Skinny dipping is for bitches.

Don’t act like you’re shocked. Believe me, I’m not so biased that I didn’t consider Blakely and a couple others, but ultimately, I just don’t see a single girl from episode five that takes the cake out of our favorite Bachelor 16 cake-eater; Courtney Robertson.

She seems to graduate from a new level of filth each week. Last week it was her sickening manipulation that vaulted her above the rest. This week it’s manipulation + being a douche + being a slut.

She talked golden boy Ben Flajnik into baring all and going skinny dipping in the ocean off the shore of Puerto Rico. And God knows what happened after they were in the water.

I surely don’t want to know.

I had all I could handle just to stomach through the blurred parts, to which I genuinely thank ABC for being a “family” network and keeping us from seeing Courtney (or Ben, for that matter) in the nude.

On top of her disgusting skinny dipping scene (and we’ll put extra emphasis on ‘skinny’), she proceeded to pile on the psycho aspect of her personality, when she made a wish for another girl to be eliminated.

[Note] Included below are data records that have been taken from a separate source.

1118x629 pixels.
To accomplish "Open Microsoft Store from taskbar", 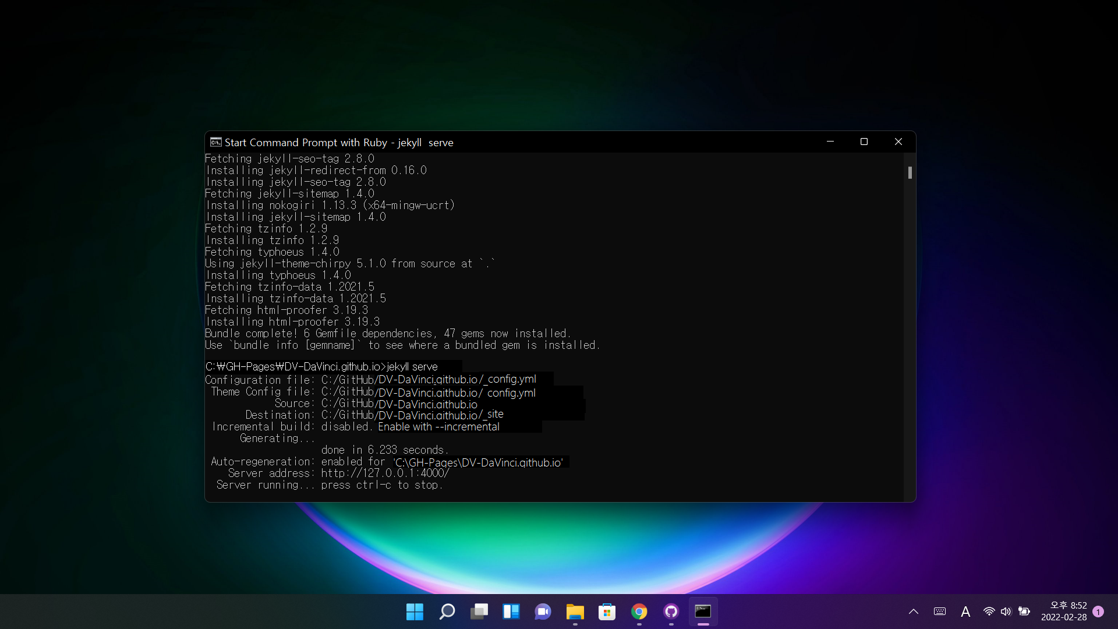I will click(607, 612).
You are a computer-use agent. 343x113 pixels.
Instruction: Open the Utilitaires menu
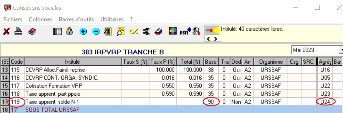(x=112, y=19)
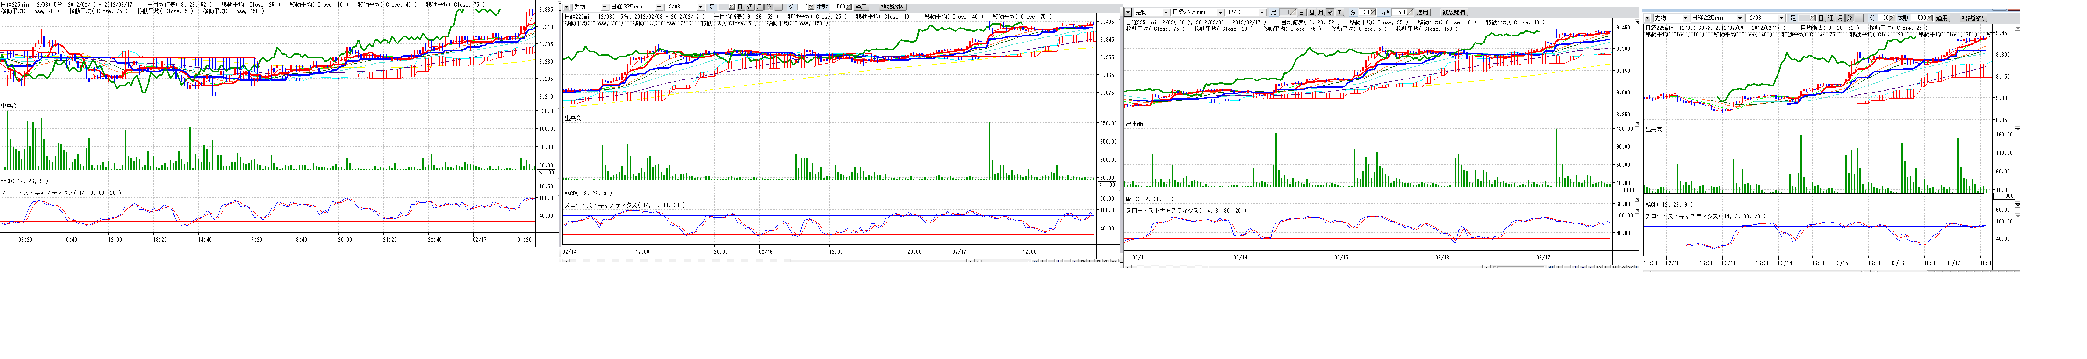The image size is (2087, 359).
Task: Open the 12/03 contract month dropdown in the 60分 chart
Action: (x=1781, y=18)
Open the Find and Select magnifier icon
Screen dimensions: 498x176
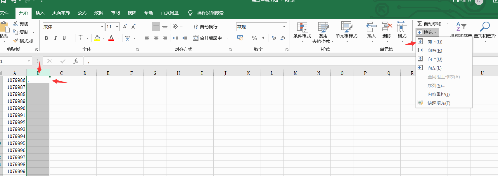click(485, 27)
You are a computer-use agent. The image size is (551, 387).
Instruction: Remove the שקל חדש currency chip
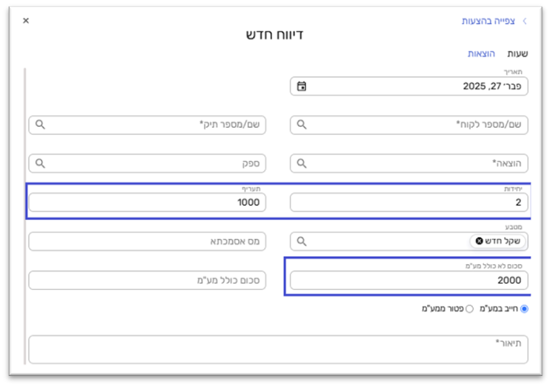tap(479, 240)
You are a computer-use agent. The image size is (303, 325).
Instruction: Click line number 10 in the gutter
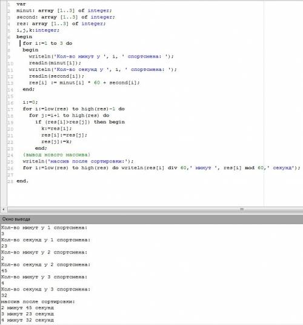(x=10, y=64)
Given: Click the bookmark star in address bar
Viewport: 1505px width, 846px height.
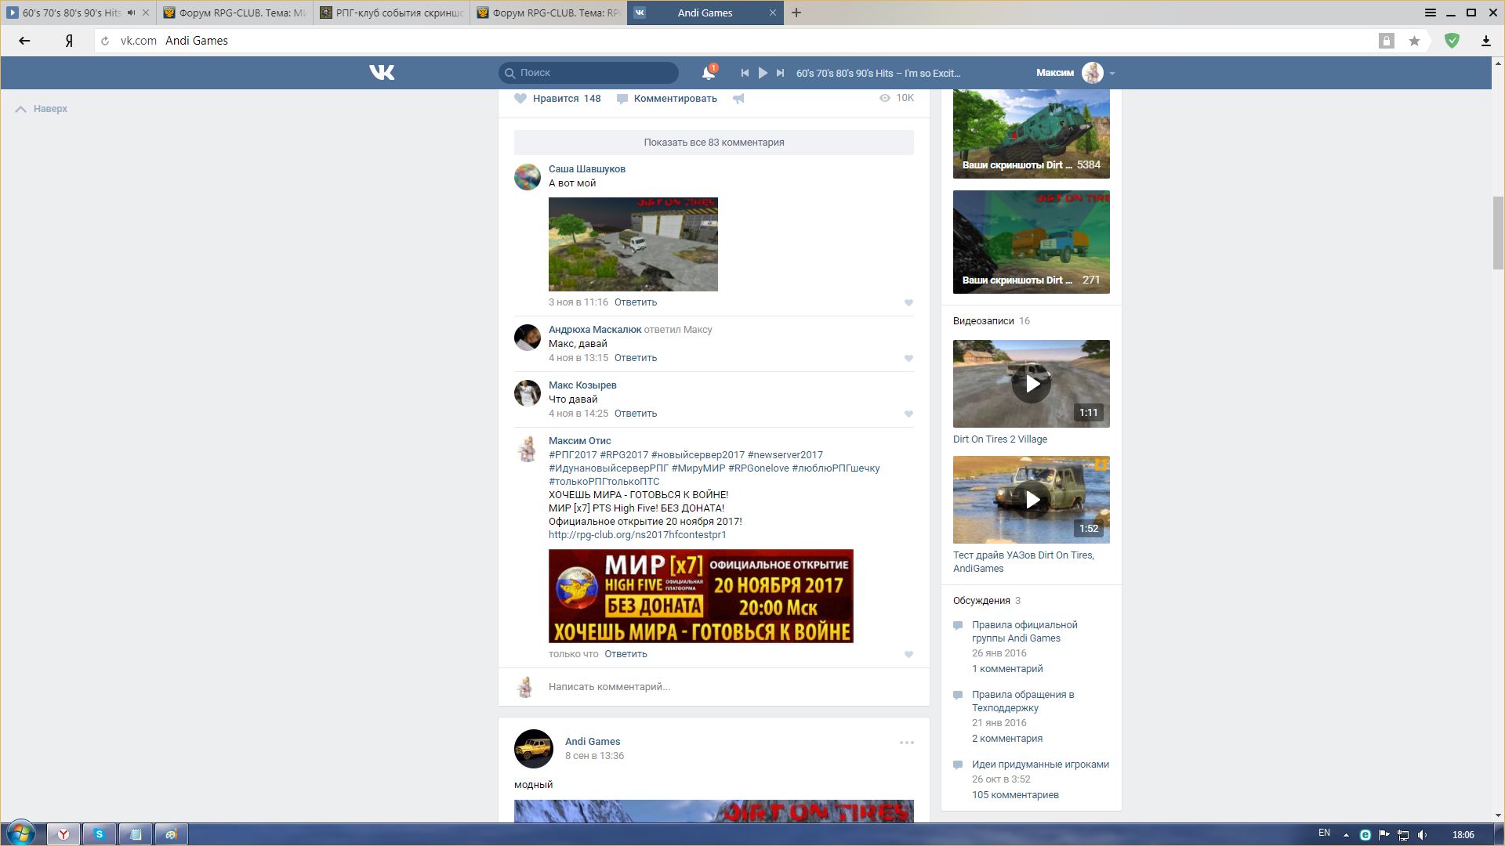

But the WORST part was what prefaced the skinny dipping, when Courtney was creepily waiting on the steps across from Ben’s door.

Add breaking the rules and being a major creeper to her growing list of flaws.

I just cannot stand this girl. If she wins this show…if Ben actually goes all the way and picks her as the winner…I just don’t know if I’ll be able to trust The Bachelor anymore.

I mean, it’s already on shaky ground. Ali and Roberto. I mean, come on. Jake and Vienna. Let’s get real. Ashley and J.P. Seriously…

I cannot take another one of these doucher crazy balls bouncing all the way to the end and getting the damn ring.

Courtney Robertson is a complulsive manipulator who is out to win the game. She is boring. She is one of the ugliest models I’ve ever seen.

She. Looks. Like. Russell. Brand.

How is this happening? How is she still on a friggin’ DATING show where a dude is trying to find his wife? How?

Let’s see here….if you can bare with me…Courtney Robertson is…

- a total bitch

- boring

- one of the ugliest models we’ve ever seen

- oily

- conniving

- manipulative

- russell brand’s twin

- way too skinny

- evil

- creepy

- a cheater

I mean, do I have to go on?

I used to have hope that her evil ways would die down eventually, especially when she was so much in Ben’s favor that no one else was that much of a threat.

But that’s how we know her psychosis has taken on a mind of it’s own. When she herself admits routinely that she has nothing to worry about, that the other girls don’t know how to get it done, and that she’s “winning”.

But then she still flails around this SHIT.

Yes, Courtney is totally cool, calm, and collected, everyone. She’s a model, hot, and super, super interesting.

That’s why she has to tear down the other girls, steal Ben away when others are talking to him one-on-one, literally manipulate Ben into “reassuring her” with a rose before the rose ceremony, and coaxing him into the ocean with her scrawny, naked body.

Oh, and creepily waits by his door with wine and just a robe as if she’s so much the shit that it couldn’t in any way come off as horribly desperate and clingy.

Yeah, she’s got it all figured out.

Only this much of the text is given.